15 de julho de 2013 às 11h58

Júlio Silveira, quando o senhor diz “ninguém está querendo fazer revolução no brasil” ou “ninguém está pensando em derrotar a polícia” fica bem claro que além de se apropriar de um discurso cheio de falácias(quem é você pra dizer que ninguém quer isso ou aquilo?), você está muito por fora do debate sobre a desmilitarização da polícia, além de mostrar ignorância em diversos níveis, inclusive histórico. Nada na história da humanidade se conquistou sem batalhas e sacrifícios, nem suas férias, nem seu 13° salário.

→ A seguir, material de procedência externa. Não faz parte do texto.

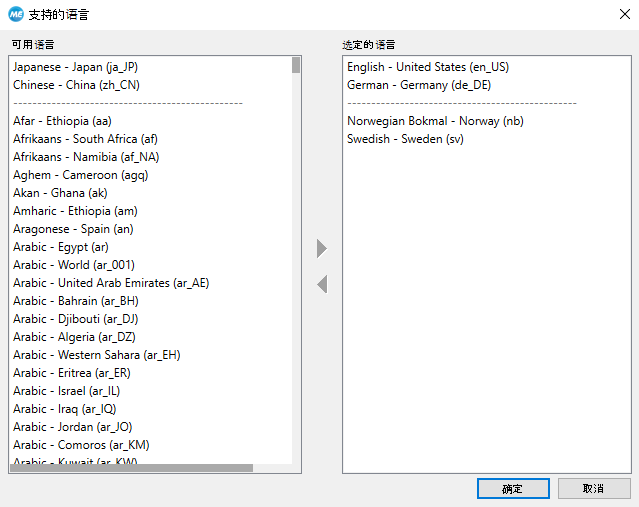Select Arabic - United Arab Emirates (ar_AE)
639x507 pixels.
pyautogui.click(x=111, y=283)
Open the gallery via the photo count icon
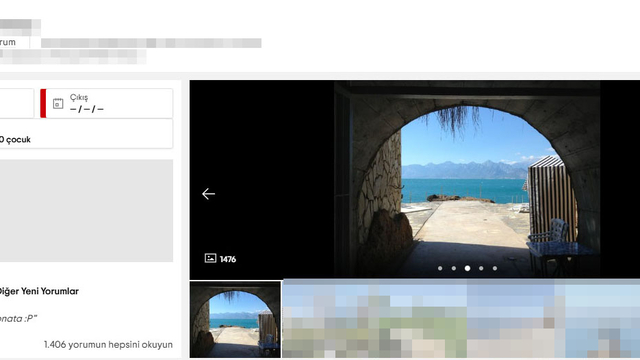 [210, 258]
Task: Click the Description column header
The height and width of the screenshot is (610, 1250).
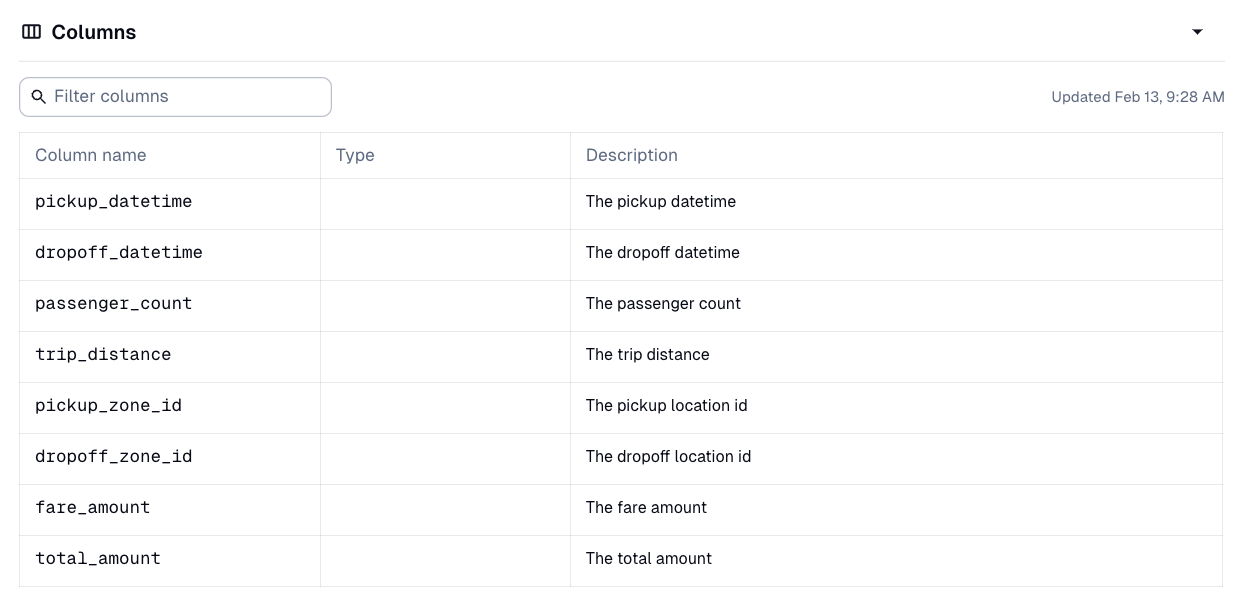Action: coord(631,155)
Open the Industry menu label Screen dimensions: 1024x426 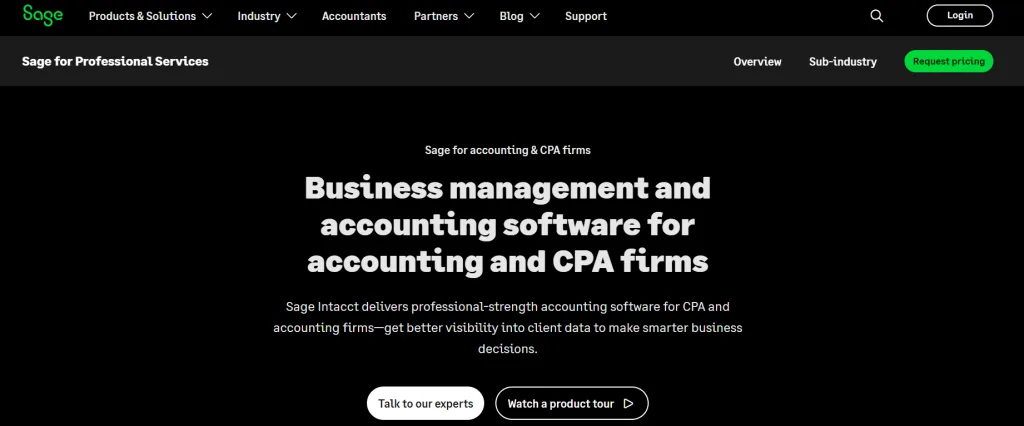coord(259,16)
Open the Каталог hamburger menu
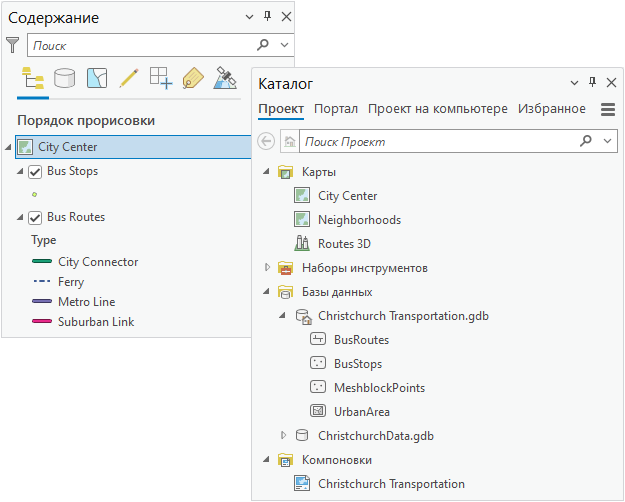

Os blocs são de extrema importância nesse momento em que a polícia deixa claro a quem servem(aos poderosos e não ao povo). Os blocs estão lá pra defender os manifestantes e não ataca-los.

Responder

    André Peixoto

    15 de julho de 2013 às 13h12

    Quem quiser fazer revolução violenta, vai acabar preso ou morto. Quem já passou dos 23 anos de idade tem maturidade o suficiente para saber disso. Não me consta que durante as Diretas Já, o povo tenha precisado de “black bloc”.

    SIlvio

    15 de julho de 2013 às 17h26

    É, realmente não precisou. E as eleições se deram pela via indireta e não direta como todos o movimento queria.

    eduardo souto jorge

    15 de julho de 2013 às 19h44

    E Silvio, fica dificil debater com uma carinha assim tao bonitinha, nao e mesmo? 100% de chances para qualquer movimento tipo “Blocos Pretos” nao ser exterminado pelas Forcas Armadas, se aparecesse em qualquer movimento na epoca da ditadura. E , nem “indiretas ja” teriamos. As Dilmas e os Joses Dirceus , conseguiram fazer com que um carinha como voce , pudesse agora estar com essas bravatas todas, nao foi agindo dessa forma.

    frederico ângelo

    15 de julho de 2013 às 20h03

    Em compensação, Silvio, tivemos uma Constituinte, e a volta das eleições diretas em 89. E nem precisou de “blac block”.

    Neotupi

    16 de julho de 2013 às 00h31

    A ditadura caiu, teve Constituinte e eleições diretas em 1989. Os “black blocs” da época eram a tigrada do Doi-Codi que soltava bombas em bancas de jornais que vendiam publicações de esquerda, matou uma secretária a OAB com uma bomba, e tentaram o atentado do Riocentro. Com violência eles perderam.
    “Ação direta” é apenas tática (quando existe uma), e tática sem estratégia só abre espaço para a lei do mais forte arrastar as fichas. E na lei do mais forte impera o capitalismo pelo poder econômico. Estratégia é inteligência.
    E nunca foi tão fácil usar a inteligência como é hoje. Só que não basta convocar as pessoas para tirarem a bunda do sofá. Elas tem que ir para a rua com idéias na cabeça. Está havendo preguiça dos mais jovens em trabalhar mais a formação política. Se você tem essa formação, está sendo impaciente ao não socializar o conhecimento, e querer partir logo para a porrada com a polícia, por uma causa que o resto da população nem entende o motivo. No fundo esse comportamento acaba sendo individualista para satisfação própria, sem compromisso com conquistas coletivas. A mera ação vira apenas um jogo, que serve à diversão, como qualquer esporte.

Júlio Silveira

15 de julho de 2013 às 11h10

Ah é?

E porque esses caras atacaram os demais manifestantes na passeata do Rio de Janeiro?

Testemunhas não faltam.

Manifestante mascarado, boa coisa não está querendo. Quem tem coragem de lutar, mostra a cara, vai de cara limpa.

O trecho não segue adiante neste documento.